Cousins appeared in Sánchez’s courtroom in plain clothes next to her defense attorney Martin I. Isenberg and at one point chatted with her sister and cousin, who attended the hearing in her support.

Her calm demeanor began to slip when given the opportunity to speak before Sánchez.

“I do want the court to recognize that even with my trials and tribulations, I put God first,” Cousins said, her voice shaking.

“At the time of the incident, what was going on in my head?” she asked, seeming unable to fully answer that question.

While Cousins alluded to complaints of sexual harassment from a superior at work around the time of the assault — even suggesting she had been afraid for her safety and that she had complained to her employer — Sánchez and prosecutors agreed that the alleged abuse did not have any relation to Jones’ beating.

“No one deserves to be beat up,” Cousins said. “I’m not a nasty person — far from it.”

Isenberg, asking for a lenient sentence that fell below the recommendation mandated by law, implored Sánchez to consider Cousins’ “commendable” reputation as a single mother with no criminal prior record who overcame the trauma of losing both parents at a young age and grew up in foster care.

“She persevered, managed to provide for her children, provide a better life for herself — up to this point,” Isenberg said. “ … the issue before this court is humanity.”

Sánchez agreed that Cousins had overcome trauma, and said he took her past into consideration in the sentencing, which ultimately fell below the seven to nine year punishment prosecutors sought, though exceeded the three years Isenberg suggested.

Similar to his frustration with Cousins, Sánchez was dissatisfied that Isenberg, too, did not offer a reason for his client’s actions. And earlier in the hearing, the judge and Isenberg locked horns when debating whether the pepper spray Cousins used on Jones was considered a deadly weapon. In Sánchez’s assessment, it was.

Everett R. Witherell, an assistant U.S. attorney on the case, said that prosecuting Cousins, a former member of law enforcement, was no easy task, especially given her lack of previous criminal history.

There were, however, signs that Cousins had flouted her duties in her handling of Jones, according to Witherell.

“This wasn’t a heat of the moment decision — she wasn’t breaking up a fight,” Witherell said. “An hour went by.”

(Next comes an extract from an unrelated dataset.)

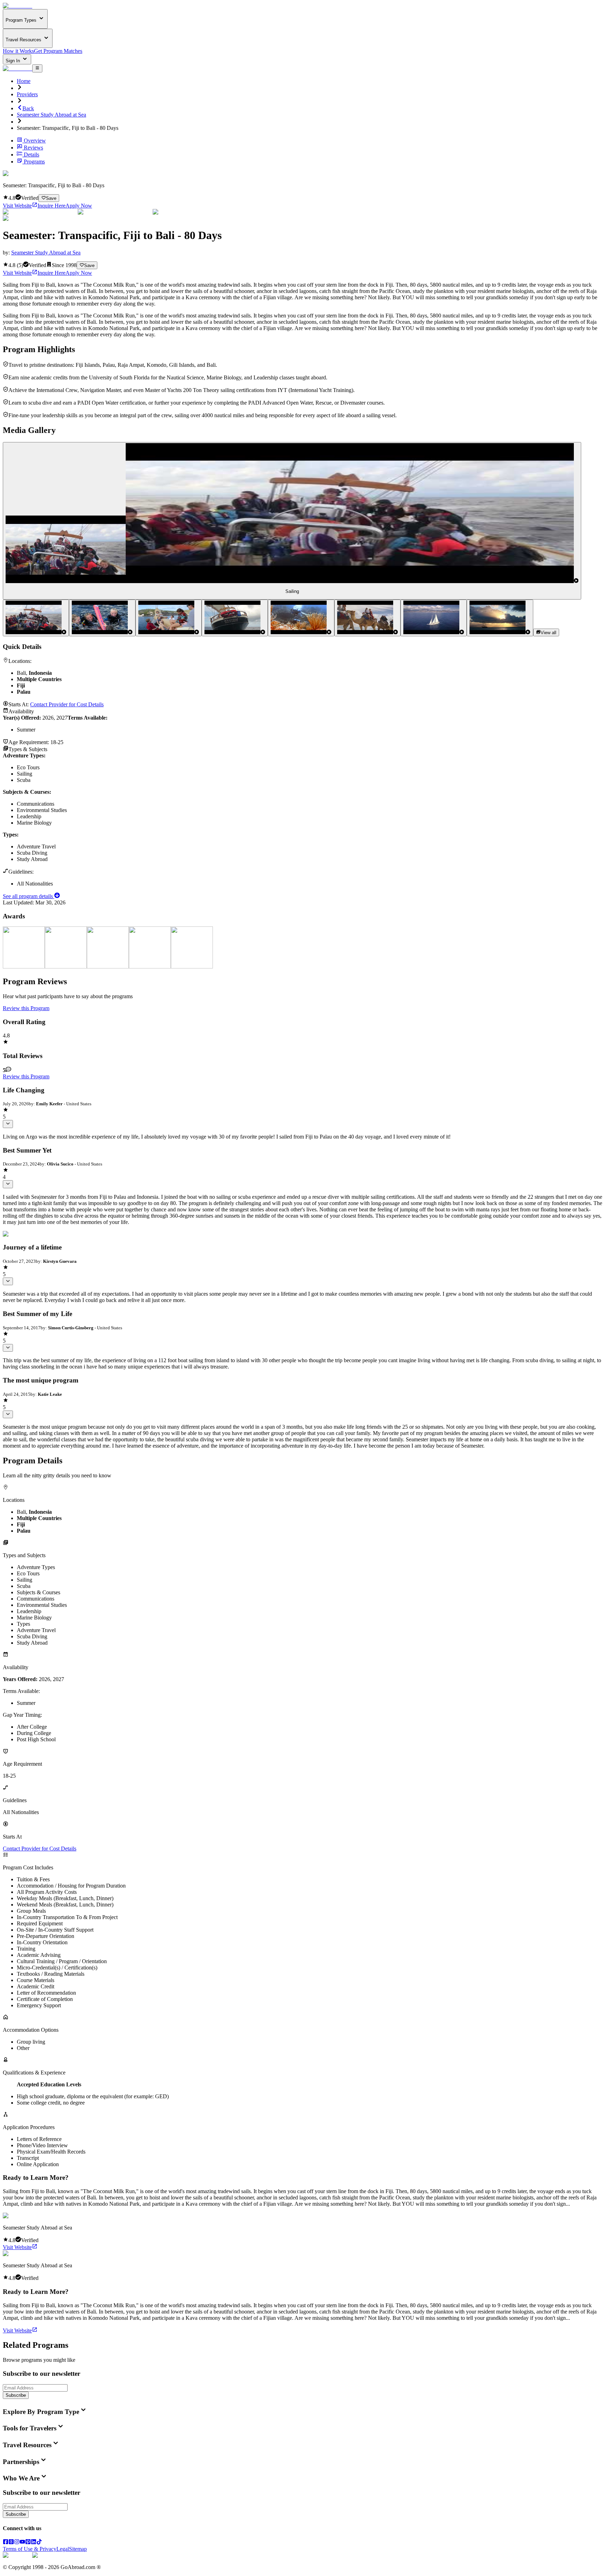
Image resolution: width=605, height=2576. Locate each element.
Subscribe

The prosecutor later read a victim impact statement penned by Jones, who was not present during the proceeding, in which the former inmate detailed nightmares, breathing problems, and a fear of other people that stem from the beating.

Witherell, too, struggled to name a motive.

“I know you’re looking for answers, judge,” Witherell said. “What you’re left with is an unexplainable, horrific event by a person who is duty bound, sworn to protect an individual who just needed help.”

Cousins’ sentence will be followed by two years of probation, according to the sentencing guidelines.